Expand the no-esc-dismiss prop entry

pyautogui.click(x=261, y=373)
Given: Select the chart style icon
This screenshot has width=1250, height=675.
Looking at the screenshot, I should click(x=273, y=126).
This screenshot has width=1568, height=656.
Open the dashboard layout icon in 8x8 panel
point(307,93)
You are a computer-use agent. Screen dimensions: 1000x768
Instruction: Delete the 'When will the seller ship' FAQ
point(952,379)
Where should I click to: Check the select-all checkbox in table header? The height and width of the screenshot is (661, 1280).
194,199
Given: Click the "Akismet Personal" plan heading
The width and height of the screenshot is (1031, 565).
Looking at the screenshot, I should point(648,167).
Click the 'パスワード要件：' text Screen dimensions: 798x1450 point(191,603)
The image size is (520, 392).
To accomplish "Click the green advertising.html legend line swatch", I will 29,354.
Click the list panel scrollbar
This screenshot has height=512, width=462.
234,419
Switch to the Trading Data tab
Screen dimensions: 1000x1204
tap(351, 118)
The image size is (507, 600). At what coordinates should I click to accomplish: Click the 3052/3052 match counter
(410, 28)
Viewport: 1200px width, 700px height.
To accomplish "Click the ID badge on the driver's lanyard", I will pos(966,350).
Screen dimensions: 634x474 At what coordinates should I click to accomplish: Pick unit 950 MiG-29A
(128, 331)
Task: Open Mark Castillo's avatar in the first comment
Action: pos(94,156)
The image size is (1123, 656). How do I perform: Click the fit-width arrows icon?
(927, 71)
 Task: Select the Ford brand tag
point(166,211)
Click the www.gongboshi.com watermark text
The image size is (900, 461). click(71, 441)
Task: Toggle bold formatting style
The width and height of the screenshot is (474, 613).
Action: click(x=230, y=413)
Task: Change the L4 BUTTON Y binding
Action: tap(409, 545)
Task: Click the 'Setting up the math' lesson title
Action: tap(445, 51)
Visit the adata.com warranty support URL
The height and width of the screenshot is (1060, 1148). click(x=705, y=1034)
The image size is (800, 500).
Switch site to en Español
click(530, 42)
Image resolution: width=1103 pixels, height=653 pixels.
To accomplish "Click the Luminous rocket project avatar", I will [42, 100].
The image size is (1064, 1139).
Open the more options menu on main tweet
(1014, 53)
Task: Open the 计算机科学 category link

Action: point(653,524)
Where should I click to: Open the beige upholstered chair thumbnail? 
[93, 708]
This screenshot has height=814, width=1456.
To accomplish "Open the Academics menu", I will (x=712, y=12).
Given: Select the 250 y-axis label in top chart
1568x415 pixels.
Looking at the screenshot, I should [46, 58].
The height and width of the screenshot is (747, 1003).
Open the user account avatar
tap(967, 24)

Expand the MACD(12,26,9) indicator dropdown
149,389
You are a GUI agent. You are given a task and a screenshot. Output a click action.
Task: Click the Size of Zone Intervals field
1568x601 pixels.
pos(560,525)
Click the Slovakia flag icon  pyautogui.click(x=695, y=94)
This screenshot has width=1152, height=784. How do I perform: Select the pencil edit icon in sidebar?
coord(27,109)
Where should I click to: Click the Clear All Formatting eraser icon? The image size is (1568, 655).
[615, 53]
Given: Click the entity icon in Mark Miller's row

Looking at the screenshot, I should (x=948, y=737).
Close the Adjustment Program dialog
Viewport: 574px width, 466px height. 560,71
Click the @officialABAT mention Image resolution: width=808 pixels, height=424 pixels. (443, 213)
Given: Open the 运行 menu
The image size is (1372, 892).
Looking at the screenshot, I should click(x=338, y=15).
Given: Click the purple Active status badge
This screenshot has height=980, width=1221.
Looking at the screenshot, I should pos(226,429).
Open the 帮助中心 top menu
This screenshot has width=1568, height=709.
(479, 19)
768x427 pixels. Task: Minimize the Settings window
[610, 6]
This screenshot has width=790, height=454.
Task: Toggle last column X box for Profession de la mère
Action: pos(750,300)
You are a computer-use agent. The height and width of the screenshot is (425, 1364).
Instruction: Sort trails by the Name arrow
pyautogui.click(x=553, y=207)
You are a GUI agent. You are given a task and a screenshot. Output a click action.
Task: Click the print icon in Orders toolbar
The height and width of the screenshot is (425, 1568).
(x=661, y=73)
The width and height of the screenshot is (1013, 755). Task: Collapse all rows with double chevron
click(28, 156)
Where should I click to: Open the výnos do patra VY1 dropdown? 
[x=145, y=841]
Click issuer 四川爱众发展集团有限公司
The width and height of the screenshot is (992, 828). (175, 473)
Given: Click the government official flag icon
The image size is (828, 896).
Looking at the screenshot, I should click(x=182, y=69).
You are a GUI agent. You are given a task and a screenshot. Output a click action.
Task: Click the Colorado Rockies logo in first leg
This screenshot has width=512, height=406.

------------------------------------------------------------------------

EXERCISE DESCRIPTION
Everything in the records must be returned exactly.

RESULT OF THE EXERCISE
Expand the no-esc-dismiss prop entry

pyautogui.click(x=261, y=373)
Given: Select the chart style icon
This screenshot has width=1250, height=675.
Looking at the screenshot, I should click(x=273, y=126).
This screenshot has width=1568, height=656.
Open the dashboard layout icon in 8x8 panel
point(307,93)
You are a computer-use agent. Screen dimensions: 1000x768
Instruction: Delete the 'When will the seller ship' FAQ
point(952,379)
Where should I click to: Check the select-all checkbox in table header? The height and width of the screenshot is (661, 1280).
194,199
Given: Click the "Akismet Personal" plan heading
The width and height of the screenshot is (1031, 565).
Looking at the screenshot, I should point(648,167).
Click the 'パスワード要件：' text Screen dimensions: 798x1450 point(191,603)
The image size is (520, 392).
To accomplish "Click the green advertising.html legend line swatch", I will 29,354.
Click the list panel scrollbar
This screenshot has height=512, width=462.
234,419
Switch to the Trading Data tab
Screen dimensions: 1000x1204
tap(351, 118)
The image size is (507, 600). At what coordinates should I click to accomplish: Click the 3052/3052 match counter
(410, 28)
Viewport: 1200px width, 700px height.
To accomplish "Click the ID badge on the driver's lanyard", I will pos(966,350).
Screen dimensions: 634x474 At what coordinates should I click to accomplish: Pick unit 950 MiG-29A
(128, 331)
Task: Open Mark Castillo's avatar in the first comment
Action: pos(94,156)
The image size is (1123, 656). How do I perform: Click the fit-width arrows icon?
(927, 71)
 Task: Select the Ford brand tag
point(166,211)
Click the www.gongboshi.com watermark text
The image size is (900, 461). click(71, 441)
Task: Toggle bold formatting style
The width and height of the screenshot is (474, 613).
Action: click(x=230, y=413)
Task: Change the L4 BUTTON Y binding
Action: tap(409, 545)
Task: Click the 'Setting up the math' lesson title
Action: tap(445, 51)
Visit the adata.com warranty support URL
The height and width of the screenshot is (1060, 1148). click(x=705, y=1034)
The image size is (800, 500).
Switch site to en Español
click(530, 42)
Image resolution: width=1103 pixels, height=653 pixels.
To accomplish "Click the Luminous rocket project avatar", I will [42, 100].
The image size is (1064, 1139).
Open the more options menu on main tweet
(1014, 53)
Task: Open the 计算机科学 category link

Action: point(653,524)
Where should I click to: Open the beige upholstered chair thumbnail? 
[93, 708]
This screenshot has height=814, width=1456.
To accomplish "Open the Academics menu", I will (x=712, y=12).
Given: Select the 250 y-axis label in top chart
1568x415 pixels.
Looking at the screenshot, I should [46, 58].
The height and width of the screenshot is (747, 1003).
Open the user account avatar
tap(967, 24)

Expand the MACD(12,26,9) indicator dropdown
149,389
You are a GUI agent. You are given a task and a screenshot. Output a click action.
Task: Click the Size of Zone Intervals field
1568x601 pixels.
pos(560,525)
Click the Slovakia flag icon  pyautogui.click(x=695, y=94)
This screenshot has width=1152, height=784. How do I perform: Select the pencil edit icon in sidebar?
coord(27,109)
Where should I click to: Click the Clear All Formatting eraser icon? The image size is (1568, 655).
[615, 53]
Given: Click the entity icon in Mark Miller's row

Looking at the screenshot, I should (x=948, y=737).
Close the Adjustment Program dialog
Viewport: 574px width, 466px height. 560,71
Click the @officialABAT mention Image resolution: width=808 pixels, height=424 pixels. (443, 213)
Given: Open the 运行 menu
The image size is (1372, 892).
Looking at the screenshot, I should click(x=338, y=15).
Given: Click the purple Active status badge
This screenshot has height=980, width=1221.
Looking at the screenshot, I should pos(226,429).
Open the 帮助中心 top menu
This screenshot has width=1568, height=709.
(479, 19)
768x427 pixels. Task: Minimize the Settings window
[610, 6]
This screenshot has width=790, height=454.
Task: Toggle last column X box for Profession de la mère
Action: pos(750,300)
You are a computer-use agent. The height and width of the screenshot is (425, 1364).
Instruction: Sort trails by the Name arrow
pyautogui.click(x=553, y=207)
You are a GUI agent. You are given a task and a screenshot. Output a click action.
Task: Click the print icon in Orders toolbar
The height and width of the screenshot is (425, 1568).
(x=661, y=73)
The width and height of the screenshot is (1013, 755). Task: Collapse all rows with double chevron
click(28, 156)
Where should I click to: Open the výnos do patra VY1 dropdown? 
[x=145, y=841]
Click issuer 四川爱众发展集团有限公司
The width and height of the screenshot is (992, 828). (175, 473)
Given: Click the government official flag icon
The image size is (828, 896).
Looking at the screenshot, I should click(x=182, y=69).
You are a GUI agent. You are given a task and a screenshot. Output a click action.
Task: Click the Colorado Rockies logo in first leg
This screenshot has width=512, height=406.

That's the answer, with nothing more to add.